In general yes, I and many others make exceptions for DTO's see this short blogpost by uncle Bob Martin.

If all you are doing is making private variables and using getters and setters you might want to think about why you are doing this ? There are a lot of people who say that getters and setters are evil, see this article or this article by Alan Holub. From that article:

Summing up

Let's pull everything together: You shouldn't use accessor methods (getters and setters) unless absolutely necessary because these methods expose information about how a class is implemented and as a consequence make your code harder to maintain. Sometimes get/set methods are unavoidable, but an experienced OO designer could probably eliminate 99 percent of the accessors currently in your code without much difficulty.

Getter/setter methods often make their way in code because the coder was thinking procedurally. The best way to break out of that procedural mindset is to think in terms of a conversation between objects that have well-defined responsibilities.
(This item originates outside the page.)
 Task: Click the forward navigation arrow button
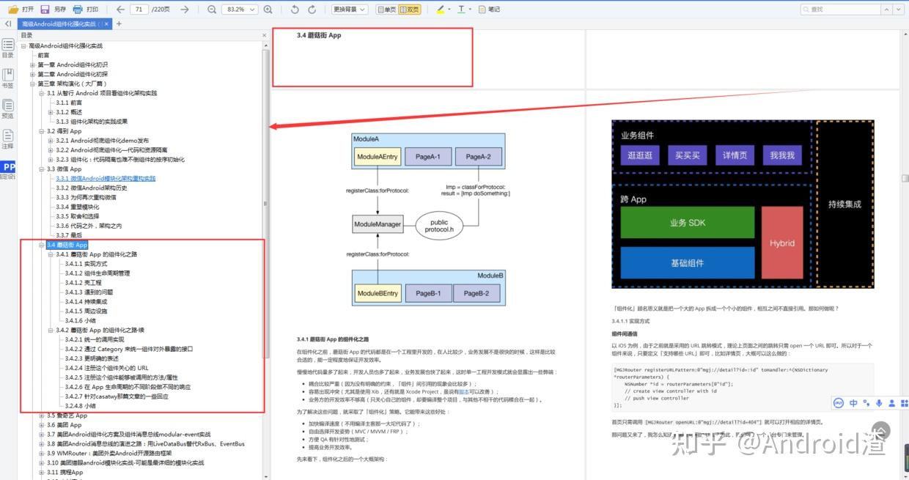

Cunningham's CRC card approach is a great way to get started.

KeesDijk
  • 8,968
20

Proffessors saying "ALWAYS do this or that" in regard to programming should be fired, or go back to school themselves. In programming there is never one single best way to do something, it all depends on the particular application.

Example for your case: suppose you have a class representing a simple configuration structure with 10 fields, but no actual functionality, so no methods except a constructor maybe. All members can be read/written. Personally I would prefer

class MyConfig
{
public:
  int a;
  int b;
  int c;
  int d;
  int e;
};

much, much more than the next one, which also adds no extra functionality over the original..

class MyConfig
{
public:
  int GetA() const{ return a; }
  void SetA( int i ){ a = i; }
  int GetB() const{ return b; }
  void SetB( int i ){ b = i; }
//you get the point.. 
private:
  int a;
  int b;
  int c;
  int d;
  int e;
};
stijn
  • 4,168
10

There is a very good reason to use getters and setters in Java instead of having public fields.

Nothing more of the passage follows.